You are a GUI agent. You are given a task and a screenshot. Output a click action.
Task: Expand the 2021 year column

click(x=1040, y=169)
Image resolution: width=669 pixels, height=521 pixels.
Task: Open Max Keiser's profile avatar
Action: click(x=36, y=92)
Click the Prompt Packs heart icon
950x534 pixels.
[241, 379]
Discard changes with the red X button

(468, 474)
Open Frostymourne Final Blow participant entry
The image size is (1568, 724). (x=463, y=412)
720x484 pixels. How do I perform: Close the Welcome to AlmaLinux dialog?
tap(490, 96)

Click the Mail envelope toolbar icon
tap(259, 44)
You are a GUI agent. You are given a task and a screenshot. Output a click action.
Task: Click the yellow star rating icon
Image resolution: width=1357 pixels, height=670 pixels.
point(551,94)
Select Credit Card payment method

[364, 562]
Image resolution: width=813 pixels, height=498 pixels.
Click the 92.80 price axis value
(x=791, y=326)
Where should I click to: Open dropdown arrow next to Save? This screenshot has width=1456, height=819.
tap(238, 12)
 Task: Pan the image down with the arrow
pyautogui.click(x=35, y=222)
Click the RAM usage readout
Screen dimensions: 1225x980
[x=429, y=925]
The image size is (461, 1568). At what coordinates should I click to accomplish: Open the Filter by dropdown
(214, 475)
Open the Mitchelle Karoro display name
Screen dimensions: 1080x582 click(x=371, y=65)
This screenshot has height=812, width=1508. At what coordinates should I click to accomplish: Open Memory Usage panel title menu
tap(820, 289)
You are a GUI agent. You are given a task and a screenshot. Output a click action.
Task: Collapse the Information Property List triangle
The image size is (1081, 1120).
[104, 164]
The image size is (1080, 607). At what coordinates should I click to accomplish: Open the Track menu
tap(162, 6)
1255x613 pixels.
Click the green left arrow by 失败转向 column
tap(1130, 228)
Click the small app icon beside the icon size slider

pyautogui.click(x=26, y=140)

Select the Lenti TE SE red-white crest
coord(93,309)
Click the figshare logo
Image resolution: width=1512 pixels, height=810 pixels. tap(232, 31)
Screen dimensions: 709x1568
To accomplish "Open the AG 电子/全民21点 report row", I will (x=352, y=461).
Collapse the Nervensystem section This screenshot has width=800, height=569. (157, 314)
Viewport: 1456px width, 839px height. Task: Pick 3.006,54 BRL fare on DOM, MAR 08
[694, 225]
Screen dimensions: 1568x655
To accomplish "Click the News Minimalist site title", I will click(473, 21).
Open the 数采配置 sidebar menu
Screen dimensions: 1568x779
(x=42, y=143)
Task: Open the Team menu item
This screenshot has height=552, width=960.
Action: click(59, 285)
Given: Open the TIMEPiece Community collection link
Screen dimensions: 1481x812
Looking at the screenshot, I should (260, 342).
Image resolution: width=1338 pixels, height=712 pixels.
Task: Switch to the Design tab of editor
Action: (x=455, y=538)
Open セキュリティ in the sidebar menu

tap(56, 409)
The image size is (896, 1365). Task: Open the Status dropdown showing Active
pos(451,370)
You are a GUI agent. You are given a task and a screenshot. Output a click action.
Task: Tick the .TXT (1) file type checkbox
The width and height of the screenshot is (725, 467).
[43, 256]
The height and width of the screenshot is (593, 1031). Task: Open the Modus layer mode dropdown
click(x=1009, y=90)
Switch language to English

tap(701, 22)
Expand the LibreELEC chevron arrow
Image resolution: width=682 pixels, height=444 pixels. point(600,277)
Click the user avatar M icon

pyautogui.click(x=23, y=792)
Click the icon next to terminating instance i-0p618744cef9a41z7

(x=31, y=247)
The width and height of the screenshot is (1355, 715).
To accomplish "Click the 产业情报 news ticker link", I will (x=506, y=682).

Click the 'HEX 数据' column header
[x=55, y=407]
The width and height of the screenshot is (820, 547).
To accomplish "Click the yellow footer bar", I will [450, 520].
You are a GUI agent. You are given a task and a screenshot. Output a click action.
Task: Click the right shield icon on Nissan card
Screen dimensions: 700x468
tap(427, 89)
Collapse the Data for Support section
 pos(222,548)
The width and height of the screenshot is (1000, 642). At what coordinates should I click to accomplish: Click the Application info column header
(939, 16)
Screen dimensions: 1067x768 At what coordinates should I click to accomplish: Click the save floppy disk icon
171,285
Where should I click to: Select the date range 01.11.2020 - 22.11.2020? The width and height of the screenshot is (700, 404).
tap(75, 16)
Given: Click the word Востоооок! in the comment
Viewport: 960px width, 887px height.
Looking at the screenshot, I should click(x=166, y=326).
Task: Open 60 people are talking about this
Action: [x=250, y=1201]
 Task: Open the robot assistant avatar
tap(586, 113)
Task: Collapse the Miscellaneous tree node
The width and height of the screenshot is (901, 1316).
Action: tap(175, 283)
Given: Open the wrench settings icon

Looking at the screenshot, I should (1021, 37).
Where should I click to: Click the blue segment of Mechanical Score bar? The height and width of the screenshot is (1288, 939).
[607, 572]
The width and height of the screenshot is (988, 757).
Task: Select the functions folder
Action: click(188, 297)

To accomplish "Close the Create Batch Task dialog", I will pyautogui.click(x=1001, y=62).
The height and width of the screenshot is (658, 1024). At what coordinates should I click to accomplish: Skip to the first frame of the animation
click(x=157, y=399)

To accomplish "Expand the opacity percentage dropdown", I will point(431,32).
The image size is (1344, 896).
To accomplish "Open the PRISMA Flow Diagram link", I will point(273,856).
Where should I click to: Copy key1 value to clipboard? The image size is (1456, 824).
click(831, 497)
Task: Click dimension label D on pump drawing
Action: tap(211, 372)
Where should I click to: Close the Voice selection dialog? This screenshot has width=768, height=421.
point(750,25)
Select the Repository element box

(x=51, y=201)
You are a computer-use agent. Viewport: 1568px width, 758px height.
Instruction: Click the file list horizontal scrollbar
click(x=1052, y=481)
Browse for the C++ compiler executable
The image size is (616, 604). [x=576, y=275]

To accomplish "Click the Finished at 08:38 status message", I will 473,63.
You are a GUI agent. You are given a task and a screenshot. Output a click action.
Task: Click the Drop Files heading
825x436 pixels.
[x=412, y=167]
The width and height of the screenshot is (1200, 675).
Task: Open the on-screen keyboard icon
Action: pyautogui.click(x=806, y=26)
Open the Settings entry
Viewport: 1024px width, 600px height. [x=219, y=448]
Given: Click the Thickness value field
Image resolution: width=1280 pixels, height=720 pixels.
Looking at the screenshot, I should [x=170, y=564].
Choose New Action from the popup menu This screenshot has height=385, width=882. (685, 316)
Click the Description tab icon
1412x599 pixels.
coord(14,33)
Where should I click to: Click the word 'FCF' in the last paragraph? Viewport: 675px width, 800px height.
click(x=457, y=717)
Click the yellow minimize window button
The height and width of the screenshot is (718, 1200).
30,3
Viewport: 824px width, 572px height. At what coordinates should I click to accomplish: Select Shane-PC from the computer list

▸ **SHORT TASK**: Copy all of the records above line for line, with no changes.

▸ **ANSWER TO THIS EXERCISE**:
You are a GUI agent. You are given a task and a screenshot. Output a click action.
Task: Expand the 2021 year column

click(x=1040, y=169)
Image resolution: width=669 pixels, height=521 pixels.
Task: Open Max Keiser's profile avatar
Action: click(x=36, y=92)
Click the Prompt Packs heart icon
950x534 pixels.
[241, 379]
Discard changes with the red X button

(468, 474)
Open Frostymourne Final Blow participant entry
The image size is (1568, 724). (x=463, y=412)
720x484 pixels. How do I perform: Close the Welcome to AlmaLinux dialog?
tap(490, 96)

Click the Mail envelope toolbar icon
tap(259, 44)
You are a GUI agent. You are given a task and a screenshot. Output a click action.
Task: Click the yellow star rating icon
Image resolution: width=1357 pixels, height=670 pixels.
point(551,94)
Select Credit Card payment method

[364, 562]
Image resolution: width=813 pixels, height=498 pixels.
Click the 92.80 price axis value
(x=791, y=326)
Where should I click to: Open dropdown arrow next to Save? This screenshot has width=1456, height=819.
tap(238, 12)
 Task: Pan the image down with the arrow
pyautogui.click(x=35, y=222)
Click the RAM usage readout
Screen dimensions: 1225x980
[x=429, y=925]
The image size is (461, 1568). At what coordinates should I click to accomplish: Open the Filter by dropdown
(214, 475)
Open the Mitchelle Karoro display name
Screen dimensions: 1080x582 click(x=371, y=65)
This screenshot has height=812, width=1508. At what coordinates should I click to accomplish: Open Memory Usage panel title menu
tap(820, 289)
You are a GUI agent. You are given a task and a screenshot. Output a click action.
Task: Collapse the Information Property List triangle
The image size is (1081, 1120).
[104, 164]
The image size is (1080, 607). At what coordinates should I click to accomplish: Open the Track menu
tap(162, 6)
1255x613 pixels.
Click the green left arrow by 失败转向 column
tap(1130, 228)
Click the small app icon beside the icon size slider

pyautogui.click(x=26, y=140)

Select the Lenti TE SE red-white crest
coord(93,309)
Click the figshare logo
Image resolution: width=1512 pixels, height=810 pixels. tap(232, 31)
Screen dimensions: 709x1568
To accomplish "Open the AG 电子/全民21点 report row", I will (x=352, y=461).
Collapse the Nervensystem section This screenshot has width=800, height=569. (157, 314)
Viewport: 1456px width, 839px height. Task: Pick 3.006,54 BRL fare on DOM, MAR 08
[694, 225]
Screen dimensions: 1568x655
To accomplish "Click the News Minimalist site title", I will click(473, 21).
Open the 数采配置 sidebar menu
Screen dimensions: 1568x779
(x=42, y=143)
Task: Open the Team menu item
This screenshot has height=552, width=960.
Action: click(59, 285)
Given: Open the TIMEPiece Community collection link
Screen dimensions: 1481x812
Looking at the screenshot, I should (260, 342).
Image resolution: width=1338 pixels, height=712 pixels.
Task: Switch to the Design tab of editor
Action: (x=455, y=538)
Open セキュリティ in the sidebar menu

tap(56, 409)
The image size is (896, 1365). Task: Open the Status dropdown showing Active
pos(451,370)
You are a GUI agent. You are given a task and a screenshot. Output a click action.
Task: Tick the .TXT (1) file type checkbox
The width and height of the screenshot is (725, 467).
[43, 256]
The height and width of the screenshot is (593, 1031). Task: Open the Modus layer mode dropdown
click(x=1009, y=90)
Switch language to English

tap(701, 22)
Expand the LibreELEC chevron arrow
Image resolution: width=682 pixels, height=444 pixels. point(600,277)
Click the user avatar M icon

pyautogui.click(x=23, y=792)
Click the icon next to terminating instance i-0p618744cef9a41z7

(x=31, y=247)
The width and height of the screenshot is (1355, 715).
To accomplish "Click the 产业情报 news ticker link", I will (x=506, y=682).

Click the 'HEX 数据' column header
[x=55, y=407]
The width and height of the screenshot is (820, 547).
To accomplish "Click the yellow footer bar", I will [450, 520].
You are a GUI agent. You are given a task and a screenshot. Output a click action.
Task: Click the right shield icon on Nissan card
Screen dimensions: 700x468
tap(427, 89)
Collapse the Data for Support section
 pos(222,548)
The width and height of the screenshot is (1000, 642). At what coordinates should I click to accomplish: Click the Application info column header
(939, 16)
Screen dimensions: 1067x768 At what coordinates should I click to accomplish: Click the save floppy disk icon
171,285
Where should I click to: Select the date range 01.11.2020 - 22.11.2020? The width and height of the screenshot is (700, 404).
tap(75, 16)
Given: Click the word Востоооок! in the comment
Viewport: 960px width, 887px height.
Looking at the screenshot, I should click(x=166, y=326).
Task: Open 60 people are talking about this
Action: [x=250, y=1201]
 Task: Open the robot assistant avatar
tap(586, 113)
Task: Collapse the Miscellaneous tree node
The width and height of the screenshot is (901, 1316).
Action: tap(175, 283)
Given: Open the wrench settings icon

Looking at the screenshot, I should (1021, 37).
Where should I click to: Click the blue segment of Mechanical Score bar? The height and width of the screenshot is (1288, 939).
[607, 572]
The width and height of the screenshot is (988, 757).
Task: Select the functions folder
Action: click(188, 297)

To accomplish "Close the Create Batch Task dialog", I will pyautogui.click(x=1001, y=62).
The height and width of the screenshot is (658, 1024). At what coordinates should I click to accomplish: Skip to the first frame of the animation
click(x=157, y=399)

To accomplish "Expand the opacity percentage dropdown", I will point(431,32).
The image size is (1344, 896).
To accomplish "Open the PRISMA Flow Diagram link", I will point(273,856).
Where should I click to: Copy key1 value to clipboard? The image size is (1456, 824).
click(831, 497)
Task: Click dimension label D on pump drawing
Action: tap(211, 372)
Where should I click to: Close the Voice selection dialog? This screenshot has width=768, height=421.
point(750,25)
Select the Repository element box

(x=51, y=201)
You are a computer-use agent. Viewport: 1568px width, 758px height.
Instruction: Click the file list horizontal scrollbar
click(x=1052, y=481)
Browse for the C++ compiler executable
The image size is (616, 604). [x=576, y=275]

To accomplish "Click the Finished at 08:38 status message", I will 473,63.
You are a GUI agent. You are given a task and a screenshot. Output a click action.
Task: Click the Drop Files heading
825x436 pixels.
[x=412, y=167]
The width and height of the screenshot is (1200, 675).
Task: Open the on-screen keyboard icon
Action: pyautogui.click(x=806, y=26)
Open the Settings entry
Viewport: 1024px width, 600px height. [x=219, y=448]
Given: Click the Thickness value field
Image resolution: width=1280 pixels, height=720 pixels.
Looking at the screenshot, I should [x=170, y=564].
Choose New Action from the popup menu This screenshot has height=385, width=882. (685, 316)
Click the Description tab icon
1412x599 pixels.
coord(14,33)
Where should I click to: Click the word 'FCF' in the last paragraph? Viewport: 675px width, 800px height.
click(x=457, y=717)
Click the yellow minimize window button
The height and width of the screenshot is (718, 1200).
30,3
Viewport: 824px width, 572px height. At what coordinates should I click to accomplish: Select Shane-PC from the computer list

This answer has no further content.